It turned out to be one of many rules and practices, based on Papa Pilgrim's interpretation of Scripture, that have served to bind the family tightly together in the home they call Hillbilly Heaven.

The children appeared bright, healthy from their outdoor lives, at ease riding horses, shooting rifles and repairing rural machinery. They have learned to play bluegrass music, choosing the instruments they would learn to play by lot. They have limited exposure to the outside world. They read little other than the Bible and don't own a television. While the journalists mingled on an overnight visit, there was no sign of teenaged rebellion or wise-cracking -- just a calm focus and wide-eyed stares from the younger children.

Even the children of marriageable age said they have no desire to leave the family, that taking care of their siblings is their fulfilling work. The family counts 16 children, always including the one miscarriage, Hope, named like all the others by Papa in a moment of divine revelation. They say they still hope to reach their goal of 21 children.
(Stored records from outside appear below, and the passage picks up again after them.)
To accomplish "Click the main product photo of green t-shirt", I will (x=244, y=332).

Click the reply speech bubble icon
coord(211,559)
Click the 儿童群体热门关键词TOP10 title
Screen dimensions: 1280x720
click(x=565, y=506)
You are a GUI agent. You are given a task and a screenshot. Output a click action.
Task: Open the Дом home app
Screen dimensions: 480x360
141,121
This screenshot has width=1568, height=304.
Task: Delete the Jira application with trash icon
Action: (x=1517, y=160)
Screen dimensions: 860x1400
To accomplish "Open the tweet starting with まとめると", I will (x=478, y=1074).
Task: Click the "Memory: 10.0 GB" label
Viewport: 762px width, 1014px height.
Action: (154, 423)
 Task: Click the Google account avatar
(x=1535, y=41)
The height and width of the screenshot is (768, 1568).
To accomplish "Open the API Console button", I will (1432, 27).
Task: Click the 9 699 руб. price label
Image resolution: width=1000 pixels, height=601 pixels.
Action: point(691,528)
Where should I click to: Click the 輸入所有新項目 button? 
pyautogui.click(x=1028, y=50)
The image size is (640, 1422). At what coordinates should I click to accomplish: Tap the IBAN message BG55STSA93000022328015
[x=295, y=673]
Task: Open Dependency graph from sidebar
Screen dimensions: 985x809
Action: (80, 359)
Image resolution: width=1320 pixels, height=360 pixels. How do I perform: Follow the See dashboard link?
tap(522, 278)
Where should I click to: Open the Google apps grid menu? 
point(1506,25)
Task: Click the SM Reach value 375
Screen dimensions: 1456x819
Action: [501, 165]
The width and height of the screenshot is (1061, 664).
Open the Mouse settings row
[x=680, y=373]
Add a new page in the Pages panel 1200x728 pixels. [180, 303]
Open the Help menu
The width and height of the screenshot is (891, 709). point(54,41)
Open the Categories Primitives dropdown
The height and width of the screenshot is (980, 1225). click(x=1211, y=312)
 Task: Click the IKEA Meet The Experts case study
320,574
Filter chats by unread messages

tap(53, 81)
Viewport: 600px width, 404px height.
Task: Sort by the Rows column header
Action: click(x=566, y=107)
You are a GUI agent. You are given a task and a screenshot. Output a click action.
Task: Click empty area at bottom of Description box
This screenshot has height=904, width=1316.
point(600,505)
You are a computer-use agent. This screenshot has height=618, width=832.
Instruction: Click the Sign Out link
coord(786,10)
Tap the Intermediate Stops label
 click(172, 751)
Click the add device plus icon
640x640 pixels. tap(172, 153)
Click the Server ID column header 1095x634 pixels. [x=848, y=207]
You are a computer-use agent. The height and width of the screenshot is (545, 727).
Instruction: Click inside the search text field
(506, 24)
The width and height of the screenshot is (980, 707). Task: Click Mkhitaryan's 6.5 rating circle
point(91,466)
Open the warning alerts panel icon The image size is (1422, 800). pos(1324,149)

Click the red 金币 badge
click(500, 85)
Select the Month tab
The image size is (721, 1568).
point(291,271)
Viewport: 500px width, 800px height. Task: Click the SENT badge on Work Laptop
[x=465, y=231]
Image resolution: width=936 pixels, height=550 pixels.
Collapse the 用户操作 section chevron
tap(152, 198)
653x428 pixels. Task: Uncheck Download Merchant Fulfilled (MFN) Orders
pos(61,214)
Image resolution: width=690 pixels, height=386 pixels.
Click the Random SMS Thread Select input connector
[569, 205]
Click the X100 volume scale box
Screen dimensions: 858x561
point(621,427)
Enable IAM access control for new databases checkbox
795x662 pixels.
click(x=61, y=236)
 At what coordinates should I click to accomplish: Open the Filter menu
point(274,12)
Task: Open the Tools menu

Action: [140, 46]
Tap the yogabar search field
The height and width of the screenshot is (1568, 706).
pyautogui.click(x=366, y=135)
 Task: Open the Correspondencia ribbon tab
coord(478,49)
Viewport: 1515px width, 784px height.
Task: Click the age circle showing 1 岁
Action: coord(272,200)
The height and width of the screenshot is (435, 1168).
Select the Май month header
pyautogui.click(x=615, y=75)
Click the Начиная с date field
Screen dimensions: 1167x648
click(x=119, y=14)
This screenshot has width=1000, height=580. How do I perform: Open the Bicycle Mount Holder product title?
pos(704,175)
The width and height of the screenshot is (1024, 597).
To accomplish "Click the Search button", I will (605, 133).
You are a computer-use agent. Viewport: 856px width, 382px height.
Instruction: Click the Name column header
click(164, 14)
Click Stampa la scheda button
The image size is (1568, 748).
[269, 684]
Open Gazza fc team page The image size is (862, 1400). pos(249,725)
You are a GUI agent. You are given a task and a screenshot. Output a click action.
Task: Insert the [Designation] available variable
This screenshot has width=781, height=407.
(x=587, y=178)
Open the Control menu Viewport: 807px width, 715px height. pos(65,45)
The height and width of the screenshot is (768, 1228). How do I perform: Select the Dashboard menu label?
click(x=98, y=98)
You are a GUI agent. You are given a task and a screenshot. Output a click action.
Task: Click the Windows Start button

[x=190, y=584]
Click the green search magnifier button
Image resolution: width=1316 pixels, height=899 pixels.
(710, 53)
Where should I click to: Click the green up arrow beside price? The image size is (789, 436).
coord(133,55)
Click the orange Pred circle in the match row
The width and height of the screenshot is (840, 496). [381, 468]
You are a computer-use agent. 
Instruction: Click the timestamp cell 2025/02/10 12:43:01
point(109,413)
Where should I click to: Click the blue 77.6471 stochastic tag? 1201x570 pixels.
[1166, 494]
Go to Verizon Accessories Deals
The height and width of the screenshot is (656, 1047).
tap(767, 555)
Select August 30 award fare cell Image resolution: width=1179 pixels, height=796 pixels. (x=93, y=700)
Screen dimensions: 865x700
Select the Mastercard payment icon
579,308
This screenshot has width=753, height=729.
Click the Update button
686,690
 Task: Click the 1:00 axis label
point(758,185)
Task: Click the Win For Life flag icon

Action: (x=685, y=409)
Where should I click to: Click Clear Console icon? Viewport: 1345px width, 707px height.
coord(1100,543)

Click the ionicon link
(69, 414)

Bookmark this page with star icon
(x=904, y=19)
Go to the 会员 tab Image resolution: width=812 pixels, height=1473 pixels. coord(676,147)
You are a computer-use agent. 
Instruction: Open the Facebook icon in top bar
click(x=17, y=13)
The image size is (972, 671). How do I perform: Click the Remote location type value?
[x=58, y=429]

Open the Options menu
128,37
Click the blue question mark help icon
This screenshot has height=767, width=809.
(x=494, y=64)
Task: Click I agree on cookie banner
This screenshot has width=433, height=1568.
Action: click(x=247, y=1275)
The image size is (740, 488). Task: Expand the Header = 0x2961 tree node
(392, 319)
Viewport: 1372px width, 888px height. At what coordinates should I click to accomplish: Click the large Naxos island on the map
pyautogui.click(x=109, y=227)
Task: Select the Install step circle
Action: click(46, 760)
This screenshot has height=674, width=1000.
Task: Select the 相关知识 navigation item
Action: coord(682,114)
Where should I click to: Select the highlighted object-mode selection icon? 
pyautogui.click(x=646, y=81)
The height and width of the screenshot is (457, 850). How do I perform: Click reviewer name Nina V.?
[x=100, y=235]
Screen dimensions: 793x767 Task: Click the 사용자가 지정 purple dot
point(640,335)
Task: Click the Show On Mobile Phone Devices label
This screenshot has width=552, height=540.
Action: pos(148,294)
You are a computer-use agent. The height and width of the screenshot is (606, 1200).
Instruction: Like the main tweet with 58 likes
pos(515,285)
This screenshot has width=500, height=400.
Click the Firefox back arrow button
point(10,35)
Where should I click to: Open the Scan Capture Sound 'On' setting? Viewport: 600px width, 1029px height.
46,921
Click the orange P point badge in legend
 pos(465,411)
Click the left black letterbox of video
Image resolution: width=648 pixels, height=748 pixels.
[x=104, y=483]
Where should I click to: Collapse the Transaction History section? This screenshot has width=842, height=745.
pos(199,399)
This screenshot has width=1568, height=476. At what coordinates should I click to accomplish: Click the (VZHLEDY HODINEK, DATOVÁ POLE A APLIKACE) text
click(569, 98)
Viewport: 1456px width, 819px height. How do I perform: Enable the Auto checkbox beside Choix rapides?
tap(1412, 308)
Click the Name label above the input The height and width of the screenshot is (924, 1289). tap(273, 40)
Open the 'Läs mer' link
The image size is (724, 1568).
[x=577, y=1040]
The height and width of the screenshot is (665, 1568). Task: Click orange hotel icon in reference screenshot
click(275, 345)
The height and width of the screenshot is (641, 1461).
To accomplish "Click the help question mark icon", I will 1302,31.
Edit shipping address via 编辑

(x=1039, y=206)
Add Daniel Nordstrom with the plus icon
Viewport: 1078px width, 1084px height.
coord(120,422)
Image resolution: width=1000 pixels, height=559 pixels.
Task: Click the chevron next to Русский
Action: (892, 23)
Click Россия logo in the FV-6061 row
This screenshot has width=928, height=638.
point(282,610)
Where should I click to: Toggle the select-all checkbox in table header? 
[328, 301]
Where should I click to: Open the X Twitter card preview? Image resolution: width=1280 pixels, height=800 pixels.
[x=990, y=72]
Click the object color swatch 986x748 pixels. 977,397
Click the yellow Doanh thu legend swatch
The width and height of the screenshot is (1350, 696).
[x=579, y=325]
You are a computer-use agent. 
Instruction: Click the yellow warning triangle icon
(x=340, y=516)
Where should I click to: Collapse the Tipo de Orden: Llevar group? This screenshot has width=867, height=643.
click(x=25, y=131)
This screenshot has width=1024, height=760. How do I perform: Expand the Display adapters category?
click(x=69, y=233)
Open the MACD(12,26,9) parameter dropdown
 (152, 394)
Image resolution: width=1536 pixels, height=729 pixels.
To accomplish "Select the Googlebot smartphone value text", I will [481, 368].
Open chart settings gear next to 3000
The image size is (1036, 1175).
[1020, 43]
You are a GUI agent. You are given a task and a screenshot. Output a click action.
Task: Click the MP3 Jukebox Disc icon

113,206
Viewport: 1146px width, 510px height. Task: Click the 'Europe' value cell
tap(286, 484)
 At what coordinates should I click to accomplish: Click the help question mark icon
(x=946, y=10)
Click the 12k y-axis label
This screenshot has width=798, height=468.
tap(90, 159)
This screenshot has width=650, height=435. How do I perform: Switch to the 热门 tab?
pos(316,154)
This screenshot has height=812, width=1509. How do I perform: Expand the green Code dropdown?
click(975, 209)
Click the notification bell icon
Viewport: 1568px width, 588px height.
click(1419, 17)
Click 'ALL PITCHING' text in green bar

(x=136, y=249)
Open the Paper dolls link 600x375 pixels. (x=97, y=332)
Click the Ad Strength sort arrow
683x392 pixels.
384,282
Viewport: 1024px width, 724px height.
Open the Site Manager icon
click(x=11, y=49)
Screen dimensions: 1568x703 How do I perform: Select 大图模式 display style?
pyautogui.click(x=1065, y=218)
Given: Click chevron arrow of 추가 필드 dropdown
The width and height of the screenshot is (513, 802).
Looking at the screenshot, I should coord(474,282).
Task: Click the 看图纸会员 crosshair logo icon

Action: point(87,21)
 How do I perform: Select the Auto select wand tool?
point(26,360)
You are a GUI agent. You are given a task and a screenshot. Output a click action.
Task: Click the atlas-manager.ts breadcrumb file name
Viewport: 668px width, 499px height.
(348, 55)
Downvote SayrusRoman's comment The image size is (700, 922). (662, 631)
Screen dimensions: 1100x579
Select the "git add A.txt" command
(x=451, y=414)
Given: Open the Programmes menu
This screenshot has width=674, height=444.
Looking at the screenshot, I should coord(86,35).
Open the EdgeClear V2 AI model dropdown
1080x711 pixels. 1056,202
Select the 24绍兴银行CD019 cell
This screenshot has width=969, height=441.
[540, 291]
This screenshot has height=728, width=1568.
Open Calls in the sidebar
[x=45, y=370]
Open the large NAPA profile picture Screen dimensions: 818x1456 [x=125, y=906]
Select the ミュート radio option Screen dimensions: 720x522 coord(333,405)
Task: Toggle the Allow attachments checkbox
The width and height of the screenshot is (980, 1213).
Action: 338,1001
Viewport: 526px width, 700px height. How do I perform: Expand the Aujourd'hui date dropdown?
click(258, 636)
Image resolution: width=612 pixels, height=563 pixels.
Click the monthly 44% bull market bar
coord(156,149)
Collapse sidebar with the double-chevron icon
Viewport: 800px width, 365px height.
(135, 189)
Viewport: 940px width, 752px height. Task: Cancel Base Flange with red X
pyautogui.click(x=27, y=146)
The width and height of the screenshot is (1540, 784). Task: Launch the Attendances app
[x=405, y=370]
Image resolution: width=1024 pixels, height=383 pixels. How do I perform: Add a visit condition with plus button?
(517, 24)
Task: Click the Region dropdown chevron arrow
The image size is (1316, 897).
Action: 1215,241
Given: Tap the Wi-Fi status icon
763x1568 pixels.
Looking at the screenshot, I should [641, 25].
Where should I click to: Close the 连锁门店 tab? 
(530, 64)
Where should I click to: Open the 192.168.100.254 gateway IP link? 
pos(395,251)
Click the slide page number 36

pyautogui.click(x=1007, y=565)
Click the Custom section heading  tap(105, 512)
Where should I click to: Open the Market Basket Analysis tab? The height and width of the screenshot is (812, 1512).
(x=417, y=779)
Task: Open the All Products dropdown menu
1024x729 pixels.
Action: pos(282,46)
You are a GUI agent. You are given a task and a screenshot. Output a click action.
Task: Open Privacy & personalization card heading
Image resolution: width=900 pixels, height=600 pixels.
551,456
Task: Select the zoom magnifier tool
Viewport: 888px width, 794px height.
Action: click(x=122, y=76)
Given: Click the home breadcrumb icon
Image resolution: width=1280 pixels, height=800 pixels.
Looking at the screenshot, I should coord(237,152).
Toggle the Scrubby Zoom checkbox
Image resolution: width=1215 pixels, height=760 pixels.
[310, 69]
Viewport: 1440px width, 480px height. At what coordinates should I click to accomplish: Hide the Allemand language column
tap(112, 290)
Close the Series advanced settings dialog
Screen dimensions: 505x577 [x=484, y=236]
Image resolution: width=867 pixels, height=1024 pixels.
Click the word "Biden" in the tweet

Marriage is still possible, Pilgrim said in answer to a question, if someone believes what the family believes and is willing to join them. The children are all virgins, he said. They bathe fully clothed and have never seen a naked human body, he said -- that was why he wouldn't let the Wrangell Mountain Center pass through the homestead. The nonprofit science group brings college students to McCarthy in summer and used to make annual backpacking trips down McCarthy Creek. Pilgrim had heard the students sometimes camped in the nude.

In McCarthy, associates of the college program acknowledged a certain infamous long-ago incident but noted the irony of the Pilgrims denying access to a longtime user of the valley. It's all too much for the family's closest living relative, according to Kurina's mother, who lives in Los Angeles and hasn't been in touch with her grandchildren in five years.

"He is like Svengali. He's building his own cult," Betty Freeman said. "I don't condemn it, but I do not approve of their lifestyle because they will not allow the children to be individuals. They don't know anything about the outside world. I don't think you bring people into the world and keep them illiterate."

She said her daughter was only 16 when she met Hale, who was twice her age.

"I have always loved her. I still do. But he has turned all of them against me," Freeman said.

Along the trail that afternoon, Elishaba had spoken of her grandmother as someone with narrow, conventional views.

"I feel sorry for her. I wish she could see us and understand who we really are," she said.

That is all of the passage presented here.